Required action: Take the data that sits below and write it out again exactly.

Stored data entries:
● ● ● ●

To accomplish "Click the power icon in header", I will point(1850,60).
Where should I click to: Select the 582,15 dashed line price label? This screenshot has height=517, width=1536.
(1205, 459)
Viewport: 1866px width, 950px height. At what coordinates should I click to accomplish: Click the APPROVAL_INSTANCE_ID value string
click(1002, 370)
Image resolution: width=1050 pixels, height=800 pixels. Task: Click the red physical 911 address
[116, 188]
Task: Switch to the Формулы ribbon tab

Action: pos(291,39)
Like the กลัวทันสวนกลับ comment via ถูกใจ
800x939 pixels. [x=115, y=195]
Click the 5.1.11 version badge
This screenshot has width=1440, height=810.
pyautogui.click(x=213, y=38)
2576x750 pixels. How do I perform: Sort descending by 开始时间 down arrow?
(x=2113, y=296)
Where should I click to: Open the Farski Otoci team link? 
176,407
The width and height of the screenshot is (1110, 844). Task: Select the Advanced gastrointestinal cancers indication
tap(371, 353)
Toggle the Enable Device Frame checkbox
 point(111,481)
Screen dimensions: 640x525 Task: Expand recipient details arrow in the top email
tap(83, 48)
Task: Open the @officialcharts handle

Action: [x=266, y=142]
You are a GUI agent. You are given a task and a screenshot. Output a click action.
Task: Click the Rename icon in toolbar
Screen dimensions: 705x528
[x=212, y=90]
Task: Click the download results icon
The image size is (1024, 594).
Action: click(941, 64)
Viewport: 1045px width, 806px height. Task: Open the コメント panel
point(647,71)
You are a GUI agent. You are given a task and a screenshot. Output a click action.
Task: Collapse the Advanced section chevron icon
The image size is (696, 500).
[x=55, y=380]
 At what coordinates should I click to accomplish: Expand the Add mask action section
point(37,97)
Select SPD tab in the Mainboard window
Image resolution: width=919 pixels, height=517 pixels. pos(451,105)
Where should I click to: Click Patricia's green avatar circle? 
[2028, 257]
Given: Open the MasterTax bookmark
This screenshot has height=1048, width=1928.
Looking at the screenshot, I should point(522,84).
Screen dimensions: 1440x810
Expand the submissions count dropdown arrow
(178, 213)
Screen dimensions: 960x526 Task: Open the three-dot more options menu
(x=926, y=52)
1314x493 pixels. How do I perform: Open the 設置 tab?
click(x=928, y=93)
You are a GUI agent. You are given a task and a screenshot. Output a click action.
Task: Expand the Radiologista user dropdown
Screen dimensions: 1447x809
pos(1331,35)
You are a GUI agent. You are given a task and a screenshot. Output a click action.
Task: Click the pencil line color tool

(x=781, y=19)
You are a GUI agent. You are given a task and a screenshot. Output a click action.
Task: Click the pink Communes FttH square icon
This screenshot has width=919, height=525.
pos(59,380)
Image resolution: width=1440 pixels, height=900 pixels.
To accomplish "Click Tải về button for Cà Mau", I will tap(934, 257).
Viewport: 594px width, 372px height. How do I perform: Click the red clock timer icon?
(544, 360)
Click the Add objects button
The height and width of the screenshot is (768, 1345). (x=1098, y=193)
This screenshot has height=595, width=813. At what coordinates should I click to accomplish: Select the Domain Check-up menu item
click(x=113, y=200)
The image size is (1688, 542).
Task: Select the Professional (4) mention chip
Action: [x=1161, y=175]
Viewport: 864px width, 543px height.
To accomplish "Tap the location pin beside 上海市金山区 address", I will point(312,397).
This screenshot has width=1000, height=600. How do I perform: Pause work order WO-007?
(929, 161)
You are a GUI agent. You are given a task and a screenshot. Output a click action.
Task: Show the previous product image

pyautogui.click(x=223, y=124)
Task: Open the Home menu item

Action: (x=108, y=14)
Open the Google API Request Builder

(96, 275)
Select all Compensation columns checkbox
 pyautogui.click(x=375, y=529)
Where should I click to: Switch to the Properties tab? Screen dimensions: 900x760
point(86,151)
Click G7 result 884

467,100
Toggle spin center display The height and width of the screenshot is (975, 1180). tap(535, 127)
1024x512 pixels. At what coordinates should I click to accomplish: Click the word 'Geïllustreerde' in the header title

● ● ● ●

Output for this exercise:
To accomplish "Click the power icon in header", I will point(1850,60).
Where should I click to: Select the 582,15 dashed line price label? This screenshot has height=517, width=1536.
(1205, 459)
Viewport: 1866px width, 950px height. At what coordinates should I click to accomplish: Click the APPROVAL_INSTANCE_ID value string
click(1002, 370)
Image resolution: width=1050 pixels, height=800 pixels. Task: Click the red physical 911 address
[116, 188]
Task: Switch to the Формулы ribbon tab

Action: pos(291,39)
Like the กลัวทันสวนกลับ comment via ถูกใจ
800x939 pixels. [x=115, y=195]
Click the 5.1.11 version badge
This screenshot has width=1440, height=810.
pyautogui.click(x=213, y=38)
2576x750 pixels. How do I perform: Sort descending by 开始时间 down arrow?
(x=2113, y=296)
Where should I click to: Open the Farski Otoci team link? 
176,407
The width and height of the screenshot is (1110, 844). Task: Select the Advanced gastrointestinal cancers indication
tap(371, 353)
Toggle the Enable Device Frame checkbox
 point(111,481)
Screen dimensions: 640x525 Task: Expand recipient details arrow in the top email
tap(83, 48)
Task: Open the @officialcharts handle

Action: [x=266, y=142]
You are a GUI agent. You are given a task and a screenshot. Output a click action.
Task: Click the Rename icon in toolbar
Screen dimensions: 705x528
[x=212, y=90]
Task: Click the download results icon
The image size is (1024, 594).
Action: click(941, 64)
Viewport: 1045px width, 806px height. Task: Open the コメント panel
point(647,71)
You are a GUI agent. You are given a task and a screenshot. Output a click action.
Task: Collapse the Advanced section chevron icon
The image size is (696, 500).
[x=55, y=380]
 At what coordinates should I click to accomplish: Expand the Add mask action section
point(37,97)
Select SPD tab in the Mainboard window
Image resolution: width=919 pixels, height=517 pixels. pos(451,105)
Where should I click to: Click Patricia's green avatar circle? 
[2028, 257]
Given: Open the MasterTax bookmark
This screenshot has height=1048, width=1928.
Looking at the screenshot, I should point(522,84).
Screen dimensions: 1440x810
Expand the submissions count dropdown arrow
(178, 213)
Screen dimensions: 960x526 Task: Open the three-dot more options menu
(x=926, y=52)
1314x493 pixels. How do I perform: Open the 設置 tab?
click(x=928, y=93)
You are a GUI agent. You are given a task and a screenshot. Output a click action.
Task: Expand the Radiologista user dropdown
Screen dimensions: 1447x809
pos(1331,35)
You are a GUI agent. You are given a task and a screenshot. Output a click action.
Task: Click the pencil line color tool

(x=781, y=19)
You are a GUI agent. You are given a task and a screenshot. Output a click action.
Task: Click the pink Communes FttH square icon
This screenshot has width=919, height=525.
pos(59,380)
Image resolution: width=1440 pixels, height=900 pixels.
To accomplish "Click Tải về button for Cà Mau", I will tap(934, 257).
Viewport: 594px width, 372px height. How do I perform: Click the red clock timer icon?
(544, 360)
Click the Add objects button
The height and width of the screenshot is (768, 1345). (x=1098, y=193)
This screenshot has height=595, width=813. At what coordinates should I click to accomplish: Select the Domain Check-up menu item
click(x=113, y=200)
The image size is (1688, 542).
Task: Select the Professional (4) mention chip
Action: [x=1161, y=175]
Viewport: 864px width, 543px height.
To accomplish "Tap the location pin beside 上海市金山区 address", I will point(312,397).
This screenshot has width=1000, height=600. How do I perform: Pause work order WO-007?
(929, 161)
You are a GUI agent. You are given a task and a screenshot. Output a click action.
Task: Show the previous product image

pyautogui.click(x=223, y=124)
Task: Open the Home menu item

Action: (x=108, y=14)
Open the Google API Request Builder

(96, 275)
Select all Compensation columns checkbox
 pyautogui.click(x=375, y=529)
Where should I click to: Switch to the Properties tab? Screen dimensions: 900x760
point(86,151)
Click G7 result 884

467,100
Toggle spin center display The height and width of the screenshot is (975, 1180). tap(535, 127)
1024x512 pixels. At what coordinates should I click to accomplish: Click the word 'Geïllustreerde' in the header title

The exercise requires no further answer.